Взгляд, который Уайтхед бросил на Марти, был острее скальпеля.

— После всего того, через что ты прошел — все эти стрессы, которые мучили тебя, — ты все еще говоришь о своих больших выигрышах.

— Я помню лучшие времена, как любой другой, — защищаясь, ответил Марти.

— Везло.

— Нет! Я был хорош, черт возьми!

— Везло, Марти. Ты сам только что так сказал. Ты сказал, что все это случайность. Как ты можешь быть хорош в том, что является несчастным стечением обстоятельств? Это же бессмысленно, разве нет?

Он был прав, по крайней мере на первый взгляд. Но все было не так уж просто, как он стремился представить, не так. Все это было случайностью, он не мог спорить с этим основным утверждением. Но печенкой Марти чувствовал что-то еще. Что это было, во что он верил, он не мог описать.

— Разве ты не это сказал? — настаивал Уайтхед. — Что это был несчастный случай.

— Но не всегда было так.

— Для некоторых из нас случайность на нашей стороне.
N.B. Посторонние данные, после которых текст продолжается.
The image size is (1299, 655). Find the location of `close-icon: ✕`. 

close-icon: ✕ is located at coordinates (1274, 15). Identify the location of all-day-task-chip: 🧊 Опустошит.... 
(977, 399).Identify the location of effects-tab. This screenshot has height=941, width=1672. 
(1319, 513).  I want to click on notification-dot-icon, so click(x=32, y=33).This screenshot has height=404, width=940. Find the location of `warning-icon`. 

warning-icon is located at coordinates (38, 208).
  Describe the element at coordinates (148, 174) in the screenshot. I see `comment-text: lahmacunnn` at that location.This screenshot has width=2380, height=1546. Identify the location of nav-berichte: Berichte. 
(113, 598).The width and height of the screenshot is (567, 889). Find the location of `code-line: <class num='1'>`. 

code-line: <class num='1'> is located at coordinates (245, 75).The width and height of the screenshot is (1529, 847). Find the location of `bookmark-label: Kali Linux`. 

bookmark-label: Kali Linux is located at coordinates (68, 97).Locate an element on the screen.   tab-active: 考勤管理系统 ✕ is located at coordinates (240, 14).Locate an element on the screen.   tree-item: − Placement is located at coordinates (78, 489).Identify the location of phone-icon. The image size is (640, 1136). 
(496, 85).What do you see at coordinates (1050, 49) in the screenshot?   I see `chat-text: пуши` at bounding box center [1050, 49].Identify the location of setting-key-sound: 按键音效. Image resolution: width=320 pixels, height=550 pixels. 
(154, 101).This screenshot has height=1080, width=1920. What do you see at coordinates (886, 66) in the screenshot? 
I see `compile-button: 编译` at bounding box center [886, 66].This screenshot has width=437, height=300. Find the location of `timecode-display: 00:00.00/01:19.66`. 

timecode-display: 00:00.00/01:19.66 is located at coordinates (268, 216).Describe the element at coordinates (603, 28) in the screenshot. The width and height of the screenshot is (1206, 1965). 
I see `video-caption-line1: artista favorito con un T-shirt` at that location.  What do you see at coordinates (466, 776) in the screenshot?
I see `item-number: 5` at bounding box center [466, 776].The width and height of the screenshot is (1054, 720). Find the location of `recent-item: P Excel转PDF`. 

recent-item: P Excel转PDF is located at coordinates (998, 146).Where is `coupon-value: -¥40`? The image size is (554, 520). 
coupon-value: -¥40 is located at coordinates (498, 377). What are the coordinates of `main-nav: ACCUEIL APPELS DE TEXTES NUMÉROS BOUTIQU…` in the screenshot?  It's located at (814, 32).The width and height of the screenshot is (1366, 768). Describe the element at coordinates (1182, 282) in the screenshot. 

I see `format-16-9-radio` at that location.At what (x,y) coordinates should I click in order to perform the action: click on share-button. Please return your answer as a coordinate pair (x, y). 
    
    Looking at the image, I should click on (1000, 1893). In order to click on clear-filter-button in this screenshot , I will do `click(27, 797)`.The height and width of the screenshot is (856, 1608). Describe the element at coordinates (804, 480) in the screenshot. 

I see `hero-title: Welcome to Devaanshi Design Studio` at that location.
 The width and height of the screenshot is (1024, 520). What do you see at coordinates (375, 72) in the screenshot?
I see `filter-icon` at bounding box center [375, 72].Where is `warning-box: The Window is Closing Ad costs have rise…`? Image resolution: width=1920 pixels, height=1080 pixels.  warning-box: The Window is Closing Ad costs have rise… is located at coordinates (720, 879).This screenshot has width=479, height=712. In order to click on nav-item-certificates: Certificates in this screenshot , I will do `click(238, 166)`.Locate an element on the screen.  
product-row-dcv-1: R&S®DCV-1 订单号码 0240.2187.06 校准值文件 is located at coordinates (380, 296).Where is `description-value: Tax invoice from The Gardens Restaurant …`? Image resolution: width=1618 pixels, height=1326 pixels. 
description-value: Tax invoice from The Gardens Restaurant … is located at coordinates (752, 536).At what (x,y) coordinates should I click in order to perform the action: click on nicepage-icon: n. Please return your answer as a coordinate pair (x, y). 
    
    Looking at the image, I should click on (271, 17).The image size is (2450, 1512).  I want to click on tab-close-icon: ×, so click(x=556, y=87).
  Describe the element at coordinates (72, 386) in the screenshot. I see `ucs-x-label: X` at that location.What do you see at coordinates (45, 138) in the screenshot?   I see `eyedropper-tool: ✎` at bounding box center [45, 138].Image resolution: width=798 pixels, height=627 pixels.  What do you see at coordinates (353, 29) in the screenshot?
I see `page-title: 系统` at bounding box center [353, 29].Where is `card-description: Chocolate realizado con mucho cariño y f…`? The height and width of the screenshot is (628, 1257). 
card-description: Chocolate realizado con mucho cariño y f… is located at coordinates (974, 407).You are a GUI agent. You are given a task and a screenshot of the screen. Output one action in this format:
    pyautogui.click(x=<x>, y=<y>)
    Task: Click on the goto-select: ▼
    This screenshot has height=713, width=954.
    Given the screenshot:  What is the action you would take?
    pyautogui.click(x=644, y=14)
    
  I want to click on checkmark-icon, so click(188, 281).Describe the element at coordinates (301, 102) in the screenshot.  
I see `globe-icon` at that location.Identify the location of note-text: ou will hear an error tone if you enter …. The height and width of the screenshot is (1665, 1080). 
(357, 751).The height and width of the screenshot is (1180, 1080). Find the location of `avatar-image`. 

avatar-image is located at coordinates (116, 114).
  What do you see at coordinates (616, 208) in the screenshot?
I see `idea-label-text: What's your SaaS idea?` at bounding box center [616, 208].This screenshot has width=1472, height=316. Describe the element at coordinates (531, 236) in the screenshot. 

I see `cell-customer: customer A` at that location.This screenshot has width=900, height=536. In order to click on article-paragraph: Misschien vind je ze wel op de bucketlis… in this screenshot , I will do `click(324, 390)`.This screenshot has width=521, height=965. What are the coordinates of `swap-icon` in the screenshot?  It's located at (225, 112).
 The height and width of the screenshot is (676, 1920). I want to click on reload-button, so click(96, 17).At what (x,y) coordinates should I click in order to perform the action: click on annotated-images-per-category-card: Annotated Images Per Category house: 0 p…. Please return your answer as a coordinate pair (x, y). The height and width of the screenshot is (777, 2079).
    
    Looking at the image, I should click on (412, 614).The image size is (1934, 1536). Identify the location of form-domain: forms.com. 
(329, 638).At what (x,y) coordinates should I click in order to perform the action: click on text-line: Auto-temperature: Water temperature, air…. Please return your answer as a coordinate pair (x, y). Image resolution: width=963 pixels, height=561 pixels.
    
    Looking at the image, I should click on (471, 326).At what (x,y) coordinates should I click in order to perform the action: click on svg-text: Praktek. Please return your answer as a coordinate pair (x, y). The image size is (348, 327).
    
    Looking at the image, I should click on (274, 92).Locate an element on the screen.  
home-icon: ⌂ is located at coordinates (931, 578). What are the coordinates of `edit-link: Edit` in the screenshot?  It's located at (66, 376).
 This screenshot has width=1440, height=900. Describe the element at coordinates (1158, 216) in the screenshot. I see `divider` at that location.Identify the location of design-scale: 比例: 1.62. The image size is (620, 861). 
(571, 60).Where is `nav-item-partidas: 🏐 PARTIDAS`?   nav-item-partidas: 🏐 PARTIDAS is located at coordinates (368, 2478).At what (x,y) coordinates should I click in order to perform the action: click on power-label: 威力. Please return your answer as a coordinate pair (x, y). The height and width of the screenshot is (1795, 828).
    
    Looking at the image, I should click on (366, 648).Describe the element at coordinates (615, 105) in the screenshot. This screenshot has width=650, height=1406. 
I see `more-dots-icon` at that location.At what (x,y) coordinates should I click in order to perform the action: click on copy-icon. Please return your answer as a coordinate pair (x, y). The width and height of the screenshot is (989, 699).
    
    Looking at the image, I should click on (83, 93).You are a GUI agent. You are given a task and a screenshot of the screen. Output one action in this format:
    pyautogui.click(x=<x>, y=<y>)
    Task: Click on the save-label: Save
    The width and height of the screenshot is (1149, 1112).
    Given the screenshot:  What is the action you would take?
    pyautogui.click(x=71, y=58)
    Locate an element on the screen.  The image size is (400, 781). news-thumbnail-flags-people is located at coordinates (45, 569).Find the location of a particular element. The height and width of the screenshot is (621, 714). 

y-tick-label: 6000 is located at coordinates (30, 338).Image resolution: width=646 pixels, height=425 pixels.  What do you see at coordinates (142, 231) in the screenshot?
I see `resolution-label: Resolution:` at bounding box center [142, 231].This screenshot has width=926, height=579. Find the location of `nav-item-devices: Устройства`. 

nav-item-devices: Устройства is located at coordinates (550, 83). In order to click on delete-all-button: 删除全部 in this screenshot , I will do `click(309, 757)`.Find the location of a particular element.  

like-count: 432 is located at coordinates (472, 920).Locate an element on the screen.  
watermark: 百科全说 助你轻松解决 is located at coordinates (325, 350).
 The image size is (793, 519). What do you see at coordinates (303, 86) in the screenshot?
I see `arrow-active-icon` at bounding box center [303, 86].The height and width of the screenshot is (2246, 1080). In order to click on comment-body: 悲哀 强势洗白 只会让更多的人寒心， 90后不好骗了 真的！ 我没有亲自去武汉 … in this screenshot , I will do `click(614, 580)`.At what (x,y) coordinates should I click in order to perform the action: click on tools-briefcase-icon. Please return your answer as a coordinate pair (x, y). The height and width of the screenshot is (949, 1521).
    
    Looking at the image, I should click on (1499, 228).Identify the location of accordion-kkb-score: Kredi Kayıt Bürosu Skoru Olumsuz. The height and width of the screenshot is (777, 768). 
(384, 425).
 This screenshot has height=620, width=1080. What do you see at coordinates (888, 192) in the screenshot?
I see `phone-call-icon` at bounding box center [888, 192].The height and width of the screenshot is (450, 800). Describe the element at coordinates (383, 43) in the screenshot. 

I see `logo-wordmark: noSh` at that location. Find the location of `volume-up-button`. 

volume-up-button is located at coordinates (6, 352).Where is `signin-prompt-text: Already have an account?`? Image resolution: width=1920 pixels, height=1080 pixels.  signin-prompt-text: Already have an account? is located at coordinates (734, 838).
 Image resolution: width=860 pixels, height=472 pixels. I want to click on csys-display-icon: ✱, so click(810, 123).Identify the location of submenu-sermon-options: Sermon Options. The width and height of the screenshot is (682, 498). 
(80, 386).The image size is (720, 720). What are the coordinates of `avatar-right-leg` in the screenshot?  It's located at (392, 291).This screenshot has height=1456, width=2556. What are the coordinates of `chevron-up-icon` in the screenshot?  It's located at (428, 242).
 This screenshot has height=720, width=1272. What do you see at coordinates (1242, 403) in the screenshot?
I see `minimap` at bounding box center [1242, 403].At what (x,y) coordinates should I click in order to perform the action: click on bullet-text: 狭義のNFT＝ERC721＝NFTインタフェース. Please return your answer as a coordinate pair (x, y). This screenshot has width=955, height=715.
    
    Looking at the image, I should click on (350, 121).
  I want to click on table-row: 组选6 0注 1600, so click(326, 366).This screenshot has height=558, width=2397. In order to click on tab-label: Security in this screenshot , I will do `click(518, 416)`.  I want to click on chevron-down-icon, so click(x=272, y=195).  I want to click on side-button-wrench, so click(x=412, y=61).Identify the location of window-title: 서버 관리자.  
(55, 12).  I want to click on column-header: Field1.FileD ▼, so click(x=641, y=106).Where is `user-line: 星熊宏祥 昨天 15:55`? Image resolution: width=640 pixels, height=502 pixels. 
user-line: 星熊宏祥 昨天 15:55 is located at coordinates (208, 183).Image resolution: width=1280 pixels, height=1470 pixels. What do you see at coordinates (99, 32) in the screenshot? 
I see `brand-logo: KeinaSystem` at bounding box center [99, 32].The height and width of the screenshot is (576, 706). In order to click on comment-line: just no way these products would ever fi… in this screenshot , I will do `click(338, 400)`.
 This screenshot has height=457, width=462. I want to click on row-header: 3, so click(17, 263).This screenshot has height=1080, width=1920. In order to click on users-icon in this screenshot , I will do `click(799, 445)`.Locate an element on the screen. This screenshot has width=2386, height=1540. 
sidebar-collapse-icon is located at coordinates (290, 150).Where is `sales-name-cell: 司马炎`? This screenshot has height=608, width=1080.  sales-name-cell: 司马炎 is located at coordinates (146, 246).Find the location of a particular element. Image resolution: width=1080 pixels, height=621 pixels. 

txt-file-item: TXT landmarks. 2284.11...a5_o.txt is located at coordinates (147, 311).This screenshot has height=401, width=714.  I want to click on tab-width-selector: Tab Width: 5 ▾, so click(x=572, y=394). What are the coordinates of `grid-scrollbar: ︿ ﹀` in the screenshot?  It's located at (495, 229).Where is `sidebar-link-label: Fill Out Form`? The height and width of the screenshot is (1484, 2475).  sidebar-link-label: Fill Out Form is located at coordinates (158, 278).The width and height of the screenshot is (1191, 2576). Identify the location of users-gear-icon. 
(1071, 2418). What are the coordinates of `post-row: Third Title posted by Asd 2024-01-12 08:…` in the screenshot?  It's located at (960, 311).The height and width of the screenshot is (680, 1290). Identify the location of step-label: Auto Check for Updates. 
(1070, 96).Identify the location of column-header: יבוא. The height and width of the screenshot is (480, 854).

Ты это имеешь в виду? Некоторые из нас держат палец… — указательный палец Уайтхеда описал спираль, — на колесе.

Вращающийся палец остановился. Мысленно Марти завершил картину: шарик скачет от лунки к лунке и находит нишу, номер. Победитель триумфально визжит.

— Не всегда, — сказал он. — Только иногда.

— Опиши это. Опиши, как ты это чувствуешь. Почему бы нет? Что в этом плохого?

— Иногда это так просто, ну знаете, как отнять сладости у ребенка. Когда идешь в клуб и фишки мелко вибрируют в руках, ты знаешь. Господи, ты точно знаешь, что не проиграешь.

Уайтхед улыбнулся.

— Но ты проигрывал, — напомнил он Марти с жесткой вежливостью. — Ты часто проигрывал. Ты проигрывал все, что у тебя было и даже больше.

— Я был глуп. Я играл даже тогда, когда фишки не дрожали, когда я знал, что у меня полоса невезения.

— Почему?

Марти метнул на него сердитый взгляд.

— Вы что хотите подписанной исповеди? — резко ответил он. — Я был жаден, вы это хотите сказать? Я любил играть даже когда у меня не было шансов на выигрыш. Я просто хотел играть.

— Ради игры?

— Да, если хотите. Ради игры.

Невозможно сложное выражение появилось на лице Уайтхеда: в нем было сожаление, и ощущение ужасной потери, — и, более того, непонимания. Уайтхед — мастер, Уайтхед — Повелитель мира вдруг показал — совсем немного — еще одно, более доступное лицо — лицо человека, дошедшего до точки отчаяния.

— Мне был нужен кто-то с твоей слабостью, — объяснил он и, внезапно, стал исповедующимся. — Потому что, рано или поздно, а я знал, что такой день, как сегодня, наступит, я должен буду попросить тебя рискнуть вместе со мной.

— В чем рискнуть?

— Все не так просто, как рулетка или карты, тогда я мог бы объяснить тебе все, не прося о простом доверии. Но это так сложно. И я устал.

— Билл говорил…

Уайтхед оборвал его.

— Той оставил поместье. Ты больше не будешь видеть его.

— Когда он уехал?

— В начале недели. Наши отношения в течение некоторого времени уже разваливались. — Он заметил огорчение Марти. — Не беспокойся. Твое положение здесь так же крепко, как всегда. Но ты должен доверять мне абсолютно.

— Сэр…

— Не надо заверений в преданности, они утомляют меня. Не потому, что я не верю в твою искренность. Но я округе людьми, которые говорят то, что я хочу слышать. Именно так они могут держать своих жен в мехах и сыновей на кокаине. — Его рука в перчатке царапала бородатую щеку, когда он говорил. — Так мало честных людей. Той был первым. Иванджелина, моя жена, была второй. Но это очень мало. Мне приходится доверять инстинкту, я должен плюнуть на все разговоры и следовать тому, что велит мне моя голова. А она доверяет тебе, Мартин.

Марти ничего не сказал; он просто слушал, как голос Уайтхеда становится все тише и тише, а глаза, напротив, стали уже такими яркими, что от них мог бы вспыхнуть трут.